Records to use:
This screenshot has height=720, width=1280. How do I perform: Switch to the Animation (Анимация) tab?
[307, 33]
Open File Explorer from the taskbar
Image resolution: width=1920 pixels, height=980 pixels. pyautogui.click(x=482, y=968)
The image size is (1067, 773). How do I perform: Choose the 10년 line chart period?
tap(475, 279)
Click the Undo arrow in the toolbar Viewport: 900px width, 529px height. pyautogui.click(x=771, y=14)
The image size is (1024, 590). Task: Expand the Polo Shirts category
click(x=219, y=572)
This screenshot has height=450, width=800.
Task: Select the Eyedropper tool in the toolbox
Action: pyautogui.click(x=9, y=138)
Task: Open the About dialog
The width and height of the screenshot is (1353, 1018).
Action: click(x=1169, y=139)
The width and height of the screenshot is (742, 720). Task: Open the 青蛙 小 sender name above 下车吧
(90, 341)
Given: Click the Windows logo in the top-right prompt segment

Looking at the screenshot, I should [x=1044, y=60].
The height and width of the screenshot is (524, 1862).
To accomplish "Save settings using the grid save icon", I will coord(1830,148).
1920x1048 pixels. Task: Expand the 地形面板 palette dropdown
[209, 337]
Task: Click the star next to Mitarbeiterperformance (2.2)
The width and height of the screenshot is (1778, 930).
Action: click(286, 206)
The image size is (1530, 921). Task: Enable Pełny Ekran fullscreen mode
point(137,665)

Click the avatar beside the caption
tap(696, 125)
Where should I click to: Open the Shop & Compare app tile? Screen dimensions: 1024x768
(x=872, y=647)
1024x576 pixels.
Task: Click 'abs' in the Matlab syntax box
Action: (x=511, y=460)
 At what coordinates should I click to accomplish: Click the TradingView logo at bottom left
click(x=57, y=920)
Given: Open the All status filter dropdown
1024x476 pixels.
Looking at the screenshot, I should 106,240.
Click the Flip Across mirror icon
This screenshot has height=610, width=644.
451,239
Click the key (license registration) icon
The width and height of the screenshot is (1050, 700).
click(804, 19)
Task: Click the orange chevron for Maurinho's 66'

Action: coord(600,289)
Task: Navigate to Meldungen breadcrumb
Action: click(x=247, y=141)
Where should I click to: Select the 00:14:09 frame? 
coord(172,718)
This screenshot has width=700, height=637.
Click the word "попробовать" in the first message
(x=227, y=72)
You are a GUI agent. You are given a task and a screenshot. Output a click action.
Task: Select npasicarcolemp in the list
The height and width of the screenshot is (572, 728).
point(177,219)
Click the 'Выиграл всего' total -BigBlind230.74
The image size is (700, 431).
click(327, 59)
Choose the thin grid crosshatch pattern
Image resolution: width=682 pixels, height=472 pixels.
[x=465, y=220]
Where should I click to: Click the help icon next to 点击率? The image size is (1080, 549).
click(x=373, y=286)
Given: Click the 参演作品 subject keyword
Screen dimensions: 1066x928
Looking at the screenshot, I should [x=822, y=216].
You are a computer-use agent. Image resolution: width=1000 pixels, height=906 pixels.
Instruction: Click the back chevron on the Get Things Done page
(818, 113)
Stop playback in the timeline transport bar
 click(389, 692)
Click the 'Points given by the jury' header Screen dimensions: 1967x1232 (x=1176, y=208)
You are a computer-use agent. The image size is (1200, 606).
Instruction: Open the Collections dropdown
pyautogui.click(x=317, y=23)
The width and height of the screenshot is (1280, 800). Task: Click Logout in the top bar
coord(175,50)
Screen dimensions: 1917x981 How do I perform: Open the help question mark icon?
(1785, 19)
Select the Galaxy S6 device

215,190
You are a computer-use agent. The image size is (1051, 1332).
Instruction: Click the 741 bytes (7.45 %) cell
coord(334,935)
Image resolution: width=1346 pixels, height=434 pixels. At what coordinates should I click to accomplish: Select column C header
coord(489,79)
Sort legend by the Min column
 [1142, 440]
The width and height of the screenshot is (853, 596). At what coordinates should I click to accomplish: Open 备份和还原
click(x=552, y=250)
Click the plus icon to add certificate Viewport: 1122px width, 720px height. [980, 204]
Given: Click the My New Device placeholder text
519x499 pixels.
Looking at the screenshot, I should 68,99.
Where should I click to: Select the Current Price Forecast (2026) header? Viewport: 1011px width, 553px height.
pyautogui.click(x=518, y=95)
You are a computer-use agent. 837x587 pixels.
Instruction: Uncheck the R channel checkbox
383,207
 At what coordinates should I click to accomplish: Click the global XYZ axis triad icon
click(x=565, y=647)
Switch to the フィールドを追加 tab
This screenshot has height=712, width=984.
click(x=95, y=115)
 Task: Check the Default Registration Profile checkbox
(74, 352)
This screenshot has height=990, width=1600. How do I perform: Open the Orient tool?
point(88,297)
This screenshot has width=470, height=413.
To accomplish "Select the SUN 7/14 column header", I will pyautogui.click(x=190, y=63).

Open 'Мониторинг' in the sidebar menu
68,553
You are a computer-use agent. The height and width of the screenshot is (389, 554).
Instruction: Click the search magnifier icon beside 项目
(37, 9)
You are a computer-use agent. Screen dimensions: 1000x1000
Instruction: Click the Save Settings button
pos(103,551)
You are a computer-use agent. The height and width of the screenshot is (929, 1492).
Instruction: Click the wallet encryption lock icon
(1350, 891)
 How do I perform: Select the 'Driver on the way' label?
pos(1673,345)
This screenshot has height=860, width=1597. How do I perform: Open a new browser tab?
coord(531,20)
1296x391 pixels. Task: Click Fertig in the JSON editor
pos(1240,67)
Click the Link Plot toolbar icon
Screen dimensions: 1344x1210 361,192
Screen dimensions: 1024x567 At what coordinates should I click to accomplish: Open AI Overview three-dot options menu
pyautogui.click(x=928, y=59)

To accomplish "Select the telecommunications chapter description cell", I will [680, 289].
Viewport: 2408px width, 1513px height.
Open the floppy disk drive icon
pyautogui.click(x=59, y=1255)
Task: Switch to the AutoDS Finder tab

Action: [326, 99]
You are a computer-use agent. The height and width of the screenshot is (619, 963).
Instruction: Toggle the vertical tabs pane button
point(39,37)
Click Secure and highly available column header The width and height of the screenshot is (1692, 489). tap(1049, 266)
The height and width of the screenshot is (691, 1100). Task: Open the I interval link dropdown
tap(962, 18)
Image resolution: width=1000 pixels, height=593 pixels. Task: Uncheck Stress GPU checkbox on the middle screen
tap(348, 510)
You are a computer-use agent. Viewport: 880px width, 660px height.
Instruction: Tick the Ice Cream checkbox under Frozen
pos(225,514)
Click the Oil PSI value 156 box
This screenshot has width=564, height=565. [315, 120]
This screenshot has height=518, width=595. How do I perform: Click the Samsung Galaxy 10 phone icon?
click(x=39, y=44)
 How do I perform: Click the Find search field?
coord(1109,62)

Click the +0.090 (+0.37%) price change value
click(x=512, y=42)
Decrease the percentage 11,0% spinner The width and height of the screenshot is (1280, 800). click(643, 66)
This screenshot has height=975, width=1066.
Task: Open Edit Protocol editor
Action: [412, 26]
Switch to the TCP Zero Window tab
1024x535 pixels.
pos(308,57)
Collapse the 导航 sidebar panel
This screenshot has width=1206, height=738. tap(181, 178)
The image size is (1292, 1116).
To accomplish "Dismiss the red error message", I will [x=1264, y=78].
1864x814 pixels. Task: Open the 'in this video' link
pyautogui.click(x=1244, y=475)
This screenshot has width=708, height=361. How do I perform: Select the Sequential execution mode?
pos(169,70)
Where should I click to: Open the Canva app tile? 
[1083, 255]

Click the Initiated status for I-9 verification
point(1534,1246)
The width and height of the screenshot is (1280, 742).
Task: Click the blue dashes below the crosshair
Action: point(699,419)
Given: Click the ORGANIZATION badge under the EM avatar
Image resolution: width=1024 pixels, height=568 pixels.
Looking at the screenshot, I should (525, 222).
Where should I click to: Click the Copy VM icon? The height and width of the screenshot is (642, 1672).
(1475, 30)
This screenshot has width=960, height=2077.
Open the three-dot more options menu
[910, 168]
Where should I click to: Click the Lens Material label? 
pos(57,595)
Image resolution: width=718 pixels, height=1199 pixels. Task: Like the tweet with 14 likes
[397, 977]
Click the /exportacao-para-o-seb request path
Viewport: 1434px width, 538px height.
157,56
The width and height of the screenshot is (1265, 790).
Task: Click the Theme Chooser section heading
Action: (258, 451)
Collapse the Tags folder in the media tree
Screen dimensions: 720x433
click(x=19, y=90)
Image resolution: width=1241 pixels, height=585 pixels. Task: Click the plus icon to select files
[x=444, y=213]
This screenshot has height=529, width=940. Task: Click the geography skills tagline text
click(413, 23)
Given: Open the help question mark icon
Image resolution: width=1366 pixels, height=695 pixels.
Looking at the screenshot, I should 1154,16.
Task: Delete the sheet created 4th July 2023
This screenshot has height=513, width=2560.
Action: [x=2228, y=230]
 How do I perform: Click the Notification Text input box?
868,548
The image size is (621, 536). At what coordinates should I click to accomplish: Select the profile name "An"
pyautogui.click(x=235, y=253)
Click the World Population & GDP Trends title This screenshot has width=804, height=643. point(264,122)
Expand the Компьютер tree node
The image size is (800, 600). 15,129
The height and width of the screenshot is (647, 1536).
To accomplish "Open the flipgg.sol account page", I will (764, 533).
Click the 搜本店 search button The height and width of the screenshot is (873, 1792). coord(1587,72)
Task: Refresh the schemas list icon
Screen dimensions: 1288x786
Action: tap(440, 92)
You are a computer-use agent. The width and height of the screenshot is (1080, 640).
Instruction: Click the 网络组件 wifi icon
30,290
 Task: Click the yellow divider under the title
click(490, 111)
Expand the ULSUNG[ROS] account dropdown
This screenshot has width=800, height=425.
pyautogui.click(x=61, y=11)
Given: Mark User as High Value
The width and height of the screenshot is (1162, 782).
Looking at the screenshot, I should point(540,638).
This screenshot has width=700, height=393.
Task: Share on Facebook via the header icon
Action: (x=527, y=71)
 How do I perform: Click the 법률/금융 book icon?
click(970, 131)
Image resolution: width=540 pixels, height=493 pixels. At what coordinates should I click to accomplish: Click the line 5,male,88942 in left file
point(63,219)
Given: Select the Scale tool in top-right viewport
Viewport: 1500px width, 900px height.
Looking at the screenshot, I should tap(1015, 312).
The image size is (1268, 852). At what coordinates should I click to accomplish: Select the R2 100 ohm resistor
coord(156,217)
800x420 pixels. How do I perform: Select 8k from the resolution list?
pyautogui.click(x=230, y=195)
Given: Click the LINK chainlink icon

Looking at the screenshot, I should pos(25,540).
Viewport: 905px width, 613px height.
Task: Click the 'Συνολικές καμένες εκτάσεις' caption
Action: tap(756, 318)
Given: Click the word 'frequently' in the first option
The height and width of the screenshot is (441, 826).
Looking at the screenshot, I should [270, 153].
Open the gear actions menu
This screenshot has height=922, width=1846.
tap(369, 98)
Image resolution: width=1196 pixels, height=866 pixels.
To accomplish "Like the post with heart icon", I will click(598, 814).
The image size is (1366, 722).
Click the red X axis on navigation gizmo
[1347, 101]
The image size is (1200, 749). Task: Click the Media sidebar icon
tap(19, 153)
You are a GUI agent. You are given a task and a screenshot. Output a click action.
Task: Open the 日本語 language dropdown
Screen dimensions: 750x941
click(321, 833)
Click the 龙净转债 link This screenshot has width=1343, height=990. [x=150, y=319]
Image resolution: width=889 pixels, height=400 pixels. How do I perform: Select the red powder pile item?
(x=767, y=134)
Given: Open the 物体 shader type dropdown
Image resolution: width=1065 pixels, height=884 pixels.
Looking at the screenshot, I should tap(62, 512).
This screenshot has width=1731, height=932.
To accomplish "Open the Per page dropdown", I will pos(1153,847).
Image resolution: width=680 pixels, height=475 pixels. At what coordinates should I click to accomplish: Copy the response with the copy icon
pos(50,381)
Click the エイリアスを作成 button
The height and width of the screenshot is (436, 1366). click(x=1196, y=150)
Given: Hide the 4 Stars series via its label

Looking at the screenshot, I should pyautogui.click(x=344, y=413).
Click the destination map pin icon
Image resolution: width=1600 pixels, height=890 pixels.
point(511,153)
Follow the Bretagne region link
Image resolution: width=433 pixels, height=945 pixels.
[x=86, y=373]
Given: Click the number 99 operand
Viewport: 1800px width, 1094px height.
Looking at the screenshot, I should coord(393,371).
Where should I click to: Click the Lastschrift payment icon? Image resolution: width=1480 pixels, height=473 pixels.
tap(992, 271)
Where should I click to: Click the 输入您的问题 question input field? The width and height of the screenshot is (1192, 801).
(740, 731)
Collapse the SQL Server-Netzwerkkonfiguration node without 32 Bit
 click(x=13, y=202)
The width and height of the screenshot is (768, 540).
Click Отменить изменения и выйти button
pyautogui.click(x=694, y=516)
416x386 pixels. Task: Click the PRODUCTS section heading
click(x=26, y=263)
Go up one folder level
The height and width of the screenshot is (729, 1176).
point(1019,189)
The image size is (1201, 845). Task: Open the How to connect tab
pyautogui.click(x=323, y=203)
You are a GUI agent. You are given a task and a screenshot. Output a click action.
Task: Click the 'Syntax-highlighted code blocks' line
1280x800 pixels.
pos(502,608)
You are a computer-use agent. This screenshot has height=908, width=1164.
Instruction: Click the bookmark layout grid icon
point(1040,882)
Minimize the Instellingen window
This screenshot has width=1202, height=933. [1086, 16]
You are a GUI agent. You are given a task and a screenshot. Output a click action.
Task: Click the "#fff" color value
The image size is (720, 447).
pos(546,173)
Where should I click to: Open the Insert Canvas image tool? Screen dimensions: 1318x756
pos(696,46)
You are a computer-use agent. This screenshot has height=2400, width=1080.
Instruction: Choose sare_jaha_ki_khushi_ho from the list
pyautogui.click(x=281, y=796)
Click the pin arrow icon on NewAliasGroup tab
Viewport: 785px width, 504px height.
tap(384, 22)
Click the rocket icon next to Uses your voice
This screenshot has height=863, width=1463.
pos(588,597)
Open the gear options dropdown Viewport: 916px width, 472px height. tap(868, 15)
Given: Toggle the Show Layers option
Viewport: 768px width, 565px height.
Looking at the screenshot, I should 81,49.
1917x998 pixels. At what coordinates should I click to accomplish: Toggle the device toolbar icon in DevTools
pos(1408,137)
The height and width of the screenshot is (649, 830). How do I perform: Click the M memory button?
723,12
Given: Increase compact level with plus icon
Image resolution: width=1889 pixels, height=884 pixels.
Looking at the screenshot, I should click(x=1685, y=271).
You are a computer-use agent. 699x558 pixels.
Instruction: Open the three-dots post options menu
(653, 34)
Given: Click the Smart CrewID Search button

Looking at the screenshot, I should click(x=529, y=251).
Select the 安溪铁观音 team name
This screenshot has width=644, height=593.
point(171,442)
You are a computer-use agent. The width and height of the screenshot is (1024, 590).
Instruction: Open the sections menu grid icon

Work request: Using the data above, reproduce exactly the lines from the line that contains "The width and height of the screenshot is (742, 720)." through the line that contains "Given: Open the All status filter dropdown", including both.

Your solution:
The width and height of the screenshot is (742, 720). Task: Open the 青蛙 小 sender name above 下车吧
(90, 341)
Given: Click the Windows logo in the top-right prompt segment

Looking at the screenshot, I should [x=1044, y=60].
The height and width of the screenshot is (524, 1862).
To accomplish "Save settings using the grid save icon", I will coord(1830,148).
1920x1048 pixels. Task: Expand the 地形面板 palette dropdown
[209, 337]
Task: Click the star next to Mitarbeiterperformance (2.2)
The width and height of the screenshot is (1778, 930).
Action: click(286, 206)
The image size is (1530, 921). Task: Enable Pełny Ekran fullscreen mode
point(137,665)

Click the avatar beside the caption
tap(696, 125)
Where should I click to: Open the Shop & Compare app tile? Screen dimensions: 1024x768
(x=872, y=647)
1024x576 pixels.
Task: Click 'abs' in the Matlab syntax box
Action: (x=511, y=460)
 At what coordinates should I click to accomplish: Click the TradingView logo at bottom left
click(x=57, y=920)
Given: Open the All status filter dropdown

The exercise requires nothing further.